We had arranged to meet up with a member of the S.O.T crew, an elusive collective of graffiti writers, musicians, and self-taught tattooists who come from Vienna, Dresden and Berlin respectively.
We came across their tumblr a couple of weeks before we left for Berlin and decided that we had to track them down. Their tattoo flashes included a cat with a paintbrush in its mouth, a ‘love dog’ smoking a joint, death on the toilet reading LIFE mag, and a carp smoking a fag with a beanie on, to name but a few.

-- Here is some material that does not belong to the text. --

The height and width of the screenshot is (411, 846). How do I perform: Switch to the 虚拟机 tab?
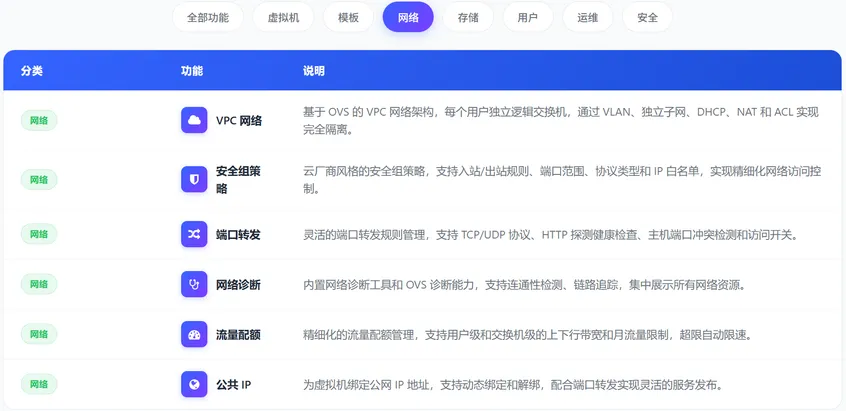(x=283, y=17)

We had tentative arrangements of where to meet but his lack of fixed address, arranged meeting time and extremely thin email thread left us doubtful. We obediently followed google maps from the U-Bahn to our supposed meeting spot and found ourselves outside a large estate of tenement tower blocks, each a different shade of pale pink. As we debated which block it was we were looking for, the door in front of us swung open and a tall, thin man stepped out. He asked if we were the Out Here guys, we nodded, and he said he needed to get a coffee.
We visited several coffee shops before finding the right one, the first few were too expensive, he said, before returning to his friends apartment where he was staying whilst in Berlin. The walls and windowsills were decorated with hand printed gig posters, sketchy illustrations and platform toys. I inquired about where the tattooing might take place, ‘right here’ he replied without any hint of uncertainty. We were sat in his friends bedroom at the time and, on reflection, we could have reacted cooler, failing to hide our surprise and confusion at the same time.
Ricaletto still uses the same basic tattoo gun he started with some years ago, shared with other self taught tattooist from Dresden.
Although only having been recently accepted as a fully fledge member of S.O.T, Ricaletto had been tattooing his friends for several years. Together with a few other self taught tattooists from Dresden, where he is based, he bought a basic tattoo gun to learn with, sketching out designs and trying them out on each other. That was some years ago but still they use the same gun, and it was with this aged tattoo gun that Louis was to get his Karate fighting Berlin Bear. S.O.T. only started around two/three years ago and not even Ricaletto knows how many members there are or even what it stands for, “I think its Sick Of Tribals, but I don’t really know”. They started for kicks, as just another way to create what they like to draw, just instead of paper or canvas its skin.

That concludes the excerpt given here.